SEC’Y: CAPT Dave Carruth, USN (Ret.)
                                                  7206 Danford Lane; Springfield, VA 22152
                                                   P: 703-569-1354        E: [email protected]
                                       WEBMASTER: John Tsiknas
                                                    15644 Caldas De Reyes, San Diego, CA 92128
                                                    E: [email protected] 
                                        WEB SITE: 1948.usnaclasses.com

CLASS OF 1948 SHIPMATE COLUMN
                                           March-April - 2012                                                

Let’s start this column with a promotion.  On December 21, 2011 under the “Unconditional Surrender” statue on the Sarasota bayfront, Jeff Buck, grandson of Guy Buck  18th Co., was promoted to LT by his father, RADM Sean Buck ’83 Commander Fleet Air Forward, Commander Patrol and Reconnaissance Force Fifth Fleet and Seventh Fleet.  Several dozen friends and family members were present.  LT Buck is assigned to VP-8 in Jacksonville.

The local paper reported as follows, “The three generations of Buck family men who were at the promotion ceremony are all members of the same naval aviation community, Maritime Patrol and Reconnaissance, Jeff Buck and his father are qualified flight officers aboard the P3-C Orion.  Jeff Buck’s grandfather, a naval aviator, flew P2-V Neptunes, the Orion’s predecessor.  Jeff’s great-grandfather enlisted in the navy in 1915, later earned an officer’s commission and served with distinction.  BRAVO ZULU to the Bucks.

## EXERCISE DETAILS
Using the class column, please explain in one to three sentences why the local paper describes the three generations of Buck men at the ceremony as members of the same naval aviation community. The lines after this point come from a different source.

## SOURCE MATERIAL
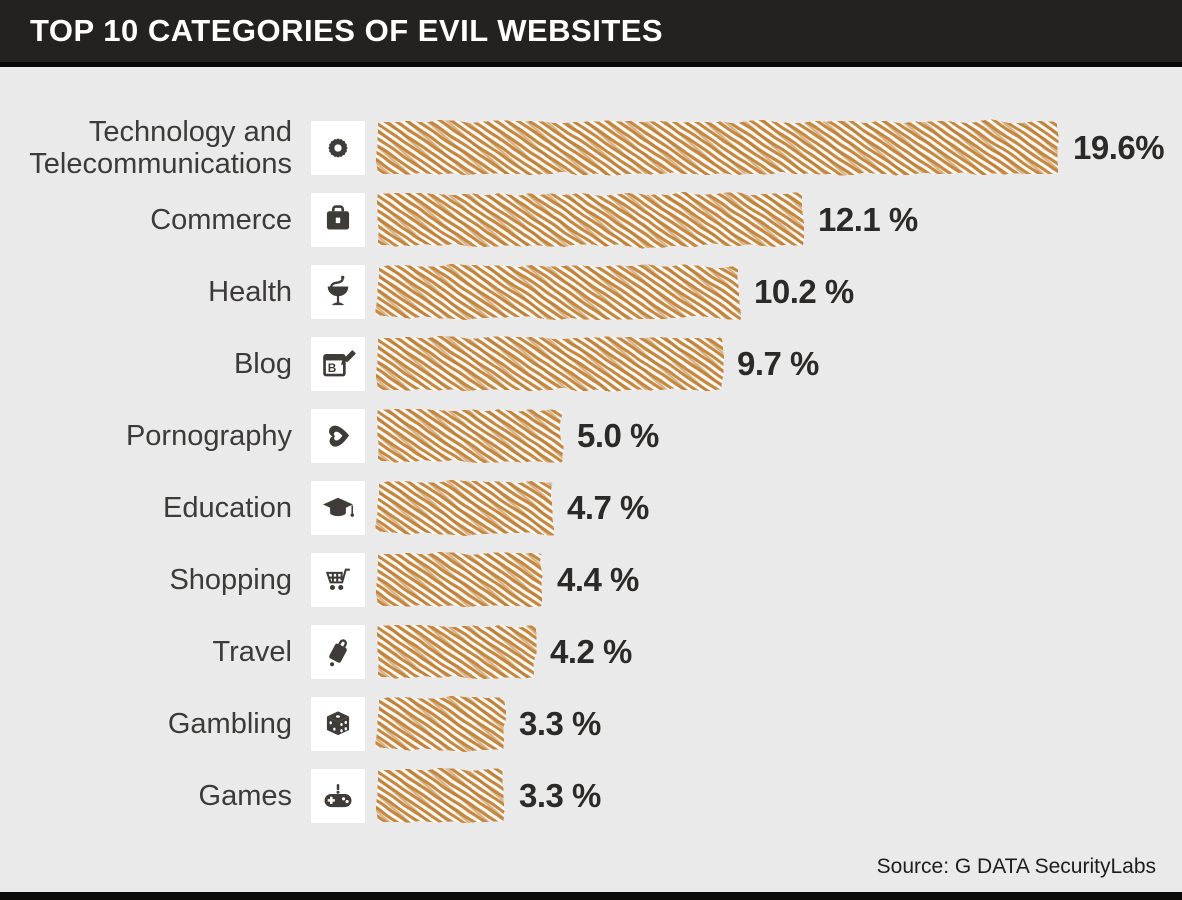  I want to click on value-label: 4.7 %, so click(608, 508).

## THE COMPLETED TASK
All three belong to Maritime Patrol and Reconnaissance. Jeff Buck and his father are qualified flight officers aboard the P3-C Orion. Jeff's grandfather flew P2-V Neptunes, the Orion's predecessor.